Now, this study did use a college population, so presumably, the really impaired folks with ADHD were not a part of the study. However, as the authors note, since a lot of assessments are done on college kids (and younger kids in school), if the neuropsych tests don't pick up on these problems in these less impaired populations, what is the point of administering these tests to detect ADHD in the first place?

More importantly, an issue that the authors skirt around in the discussion is that there seems to be no sign really that there is anything specific to the ADHD diagnosis in their study. However, that is a pretty bold statement to make, and their study is on the smaller side. I probably wouldn't have made it either if I were writing up the study. But, results like these make you wonder what it means to have ADHD, and whether it deserves a diagnostic status as a disorder in its own right. Things like difficulties with attention and impulsivity are nonspecific symptoms that are implicated in a whole lot of other disorders like depression, substance problems, schizophrenia, borderline personality disorder, and so on. It's kinda like trying to diagnose which medical disorder somone has from knowing that they have fever. Without knowing other symptoms, one would be hard pressed to figure out whether the fever is part of a flu, meningitis, hepatitis, or leukemia, and how to treat it, no?

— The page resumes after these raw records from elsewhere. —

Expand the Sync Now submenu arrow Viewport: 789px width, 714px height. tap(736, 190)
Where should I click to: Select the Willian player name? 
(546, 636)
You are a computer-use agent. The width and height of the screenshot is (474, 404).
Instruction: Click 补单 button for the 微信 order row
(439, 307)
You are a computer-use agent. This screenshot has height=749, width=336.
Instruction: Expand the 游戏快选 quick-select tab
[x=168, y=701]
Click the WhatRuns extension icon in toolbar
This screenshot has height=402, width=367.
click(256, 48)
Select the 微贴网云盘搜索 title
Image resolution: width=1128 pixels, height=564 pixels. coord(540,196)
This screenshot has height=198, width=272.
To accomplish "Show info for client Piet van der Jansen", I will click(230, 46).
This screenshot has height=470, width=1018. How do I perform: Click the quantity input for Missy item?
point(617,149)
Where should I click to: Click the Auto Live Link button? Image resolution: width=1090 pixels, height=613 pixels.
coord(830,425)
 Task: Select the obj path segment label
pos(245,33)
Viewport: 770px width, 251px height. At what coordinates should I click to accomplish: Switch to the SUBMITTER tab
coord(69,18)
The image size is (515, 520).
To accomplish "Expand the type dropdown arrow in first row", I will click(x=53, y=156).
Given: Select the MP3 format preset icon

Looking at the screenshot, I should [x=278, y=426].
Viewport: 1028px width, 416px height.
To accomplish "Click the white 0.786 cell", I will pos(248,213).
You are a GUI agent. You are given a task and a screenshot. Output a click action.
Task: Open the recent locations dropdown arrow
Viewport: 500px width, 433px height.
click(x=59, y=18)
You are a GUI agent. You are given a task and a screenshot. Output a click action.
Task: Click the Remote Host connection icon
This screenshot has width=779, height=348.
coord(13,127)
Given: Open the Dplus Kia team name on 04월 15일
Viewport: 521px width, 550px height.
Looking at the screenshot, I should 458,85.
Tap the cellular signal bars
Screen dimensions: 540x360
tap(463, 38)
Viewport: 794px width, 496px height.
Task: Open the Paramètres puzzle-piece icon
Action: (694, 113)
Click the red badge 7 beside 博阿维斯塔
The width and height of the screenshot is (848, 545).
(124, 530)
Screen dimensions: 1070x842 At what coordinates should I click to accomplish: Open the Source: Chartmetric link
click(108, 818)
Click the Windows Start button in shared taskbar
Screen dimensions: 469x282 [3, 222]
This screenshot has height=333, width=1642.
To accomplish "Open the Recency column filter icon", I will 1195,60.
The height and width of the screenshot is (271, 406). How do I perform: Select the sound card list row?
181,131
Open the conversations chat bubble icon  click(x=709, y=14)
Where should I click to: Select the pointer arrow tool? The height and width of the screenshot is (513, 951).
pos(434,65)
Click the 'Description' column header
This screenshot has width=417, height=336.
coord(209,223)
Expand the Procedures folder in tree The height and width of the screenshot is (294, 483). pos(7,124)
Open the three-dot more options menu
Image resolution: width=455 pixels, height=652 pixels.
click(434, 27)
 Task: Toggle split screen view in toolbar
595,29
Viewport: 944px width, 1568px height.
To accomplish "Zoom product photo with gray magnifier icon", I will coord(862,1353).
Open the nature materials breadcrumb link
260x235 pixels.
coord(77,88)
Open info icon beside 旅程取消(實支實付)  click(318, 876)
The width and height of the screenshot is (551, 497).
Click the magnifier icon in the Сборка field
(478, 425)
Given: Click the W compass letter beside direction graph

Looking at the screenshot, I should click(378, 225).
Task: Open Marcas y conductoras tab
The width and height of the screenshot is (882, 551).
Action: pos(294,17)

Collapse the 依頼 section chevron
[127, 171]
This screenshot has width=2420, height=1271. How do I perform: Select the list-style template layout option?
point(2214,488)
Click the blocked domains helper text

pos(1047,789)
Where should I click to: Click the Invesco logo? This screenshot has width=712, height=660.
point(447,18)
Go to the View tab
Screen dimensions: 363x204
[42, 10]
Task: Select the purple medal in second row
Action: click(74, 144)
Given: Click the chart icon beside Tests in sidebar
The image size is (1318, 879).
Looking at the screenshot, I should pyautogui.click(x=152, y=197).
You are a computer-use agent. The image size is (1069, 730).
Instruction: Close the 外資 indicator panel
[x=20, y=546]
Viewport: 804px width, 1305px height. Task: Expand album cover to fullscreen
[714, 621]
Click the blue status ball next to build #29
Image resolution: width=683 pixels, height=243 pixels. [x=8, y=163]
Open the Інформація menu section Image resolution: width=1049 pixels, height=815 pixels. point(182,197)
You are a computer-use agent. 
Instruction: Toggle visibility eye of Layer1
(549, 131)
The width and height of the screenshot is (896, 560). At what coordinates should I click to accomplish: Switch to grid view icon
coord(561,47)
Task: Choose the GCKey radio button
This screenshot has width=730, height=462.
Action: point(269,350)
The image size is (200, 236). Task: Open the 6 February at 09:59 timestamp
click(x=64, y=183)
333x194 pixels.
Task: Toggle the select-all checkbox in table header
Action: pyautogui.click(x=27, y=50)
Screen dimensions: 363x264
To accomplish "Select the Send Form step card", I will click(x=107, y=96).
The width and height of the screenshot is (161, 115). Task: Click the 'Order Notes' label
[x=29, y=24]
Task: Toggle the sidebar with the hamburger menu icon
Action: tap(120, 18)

Sollman, M., Ranseen, J., & Berry, D. (2010). Detection of feigned ADHD in college  students. Psychological Assessment, 22 (2), 325-335 DOI: 10.1037/a0018857


  1. Interesting article, but it does seem flawed though. Bear in mind that I'm not a scientist or a doctor though, but surely it's possible to fake just about any diagnosis? I could go and see a psychiatrist and complain about depression, and I'm pretty sure I could be pretty convincing. The same thing applies to all Doctors surely. They rely on the patients not attempting to deliberately mislead them... So the study doesn't seem to make much sense. I could be missing something though.

  2. There are three different categories of ADHD symptoms: inattention, hyperactivity, impulsivity.

  3. This doesn't really show what a realistic diagnostic process would be like... ADD/ADHD is a disorder that is for a collection of symptoms that occur together. But before diagnosing someone with ADD/ADHD the psych would conducted differential diagnosis as well.